Она жаловалась на Шафхойтлина: не один уже раз он осмеливался говорить о «единичном случае», не думал, казалось, ни о каких изменениях, боялся риска, на первом плане у него были соображения экономического порядка, то, что он считал необходимым, он был глух к планам, которые называл утопическими, а своего адъютанта превратил в мальчика на побегушках, предоставив ему заниматься садиками, гаражами, надоедливыми посетителями: не потому ли, что не хотел отказывать людям сам?
— Эти люди, уже успевшие кое-что поднакопить, владельцы мелких предприятий, только и думают, как «дать тебе на лапу». Сделайте для нас исключение, фрейлейн, и вот вам пятьсот марок чистоганом, посулил мне один тип, выдававший себя за торговца галантерейными товарами, при этом он на «татре» рыщет по стране, скупая всякое старье… Я и не знала, что могу быть такой грубой. — Она рассмеялась, вспомнив свой разговор с хитроглазым торговцем в потертой куртке.
— Сними наконец эти противные очки, я хочу видеть твои глаза, — сказал Троянович, она повиновалась, но рассеянно, и он подумал, что теперь ее глаза того цвета, какой он хранил в своих воспоминаниях, желтые, как янтарь, без этого холодного блеска, и он мог бы прикоснуться к ним как к необычному камню.
— Но когда я отказалась подчиниться распоряжению секретаря районного комитета… Шафхойтлин вмешался. Последний из праведников — червяк. Пересмотреть, исключение для Первого… Ты смелый человек?

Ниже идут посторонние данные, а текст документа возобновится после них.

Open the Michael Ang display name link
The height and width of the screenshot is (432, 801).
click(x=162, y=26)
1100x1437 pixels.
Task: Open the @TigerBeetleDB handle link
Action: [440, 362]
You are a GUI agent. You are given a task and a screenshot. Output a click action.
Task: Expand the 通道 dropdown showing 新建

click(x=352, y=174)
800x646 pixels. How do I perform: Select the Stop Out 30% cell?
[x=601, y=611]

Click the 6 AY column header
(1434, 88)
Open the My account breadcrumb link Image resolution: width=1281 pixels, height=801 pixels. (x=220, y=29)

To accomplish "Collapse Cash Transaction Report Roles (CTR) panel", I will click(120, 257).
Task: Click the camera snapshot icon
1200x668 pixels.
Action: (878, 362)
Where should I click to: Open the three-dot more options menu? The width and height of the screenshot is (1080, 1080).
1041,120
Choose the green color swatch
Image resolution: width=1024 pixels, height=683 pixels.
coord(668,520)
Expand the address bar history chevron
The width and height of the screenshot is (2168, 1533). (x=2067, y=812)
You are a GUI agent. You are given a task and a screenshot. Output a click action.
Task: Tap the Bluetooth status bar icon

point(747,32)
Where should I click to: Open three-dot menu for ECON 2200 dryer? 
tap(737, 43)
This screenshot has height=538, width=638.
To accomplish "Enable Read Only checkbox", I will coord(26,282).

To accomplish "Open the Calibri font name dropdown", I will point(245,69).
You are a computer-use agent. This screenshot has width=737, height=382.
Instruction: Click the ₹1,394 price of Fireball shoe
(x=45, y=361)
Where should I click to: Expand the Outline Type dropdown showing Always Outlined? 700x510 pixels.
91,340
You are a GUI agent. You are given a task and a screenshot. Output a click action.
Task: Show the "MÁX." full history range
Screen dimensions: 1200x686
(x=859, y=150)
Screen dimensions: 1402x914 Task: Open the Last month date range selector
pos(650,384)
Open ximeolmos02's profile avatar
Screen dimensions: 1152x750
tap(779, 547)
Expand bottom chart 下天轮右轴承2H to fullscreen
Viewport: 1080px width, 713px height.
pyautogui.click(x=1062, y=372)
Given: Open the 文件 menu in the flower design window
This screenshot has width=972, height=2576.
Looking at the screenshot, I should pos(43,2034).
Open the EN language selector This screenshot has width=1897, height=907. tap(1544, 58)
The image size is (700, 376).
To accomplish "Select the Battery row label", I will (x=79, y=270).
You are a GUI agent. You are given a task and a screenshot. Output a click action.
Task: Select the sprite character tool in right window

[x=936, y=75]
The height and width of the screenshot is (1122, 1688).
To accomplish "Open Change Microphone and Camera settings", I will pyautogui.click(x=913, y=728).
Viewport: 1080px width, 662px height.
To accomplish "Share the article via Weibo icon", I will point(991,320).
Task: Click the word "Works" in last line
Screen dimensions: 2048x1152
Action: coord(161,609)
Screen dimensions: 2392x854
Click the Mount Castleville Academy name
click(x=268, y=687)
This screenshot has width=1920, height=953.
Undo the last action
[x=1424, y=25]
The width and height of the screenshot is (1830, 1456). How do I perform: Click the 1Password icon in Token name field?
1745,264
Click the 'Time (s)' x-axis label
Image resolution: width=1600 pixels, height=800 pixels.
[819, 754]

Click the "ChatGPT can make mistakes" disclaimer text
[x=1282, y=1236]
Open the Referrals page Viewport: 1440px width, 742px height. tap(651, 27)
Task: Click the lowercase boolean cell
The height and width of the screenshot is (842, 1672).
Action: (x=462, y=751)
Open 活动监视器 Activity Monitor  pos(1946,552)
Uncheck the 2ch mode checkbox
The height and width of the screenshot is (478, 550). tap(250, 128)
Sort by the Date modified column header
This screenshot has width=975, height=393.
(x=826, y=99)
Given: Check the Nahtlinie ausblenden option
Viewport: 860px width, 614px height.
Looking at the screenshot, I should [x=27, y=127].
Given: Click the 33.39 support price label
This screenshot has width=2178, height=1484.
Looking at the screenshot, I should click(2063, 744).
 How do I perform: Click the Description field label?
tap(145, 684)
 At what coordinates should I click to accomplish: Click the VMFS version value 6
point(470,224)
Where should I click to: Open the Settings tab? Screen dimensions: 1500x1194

Он увидел, как вдруг оживились ее глаза, она захватила его врасплох, стоит ли отвечать, она рассчитывала на него, уже отвела ему определенную роль в осуществлении задуманного ею дерзкого мероприятия: положить конец дикому строительству, вместо пустых угроз снести несколько гаражей, ты мне нужен, поведешь бульдозер, мы должны только дождаться, когда шеф уйдет в отпуск.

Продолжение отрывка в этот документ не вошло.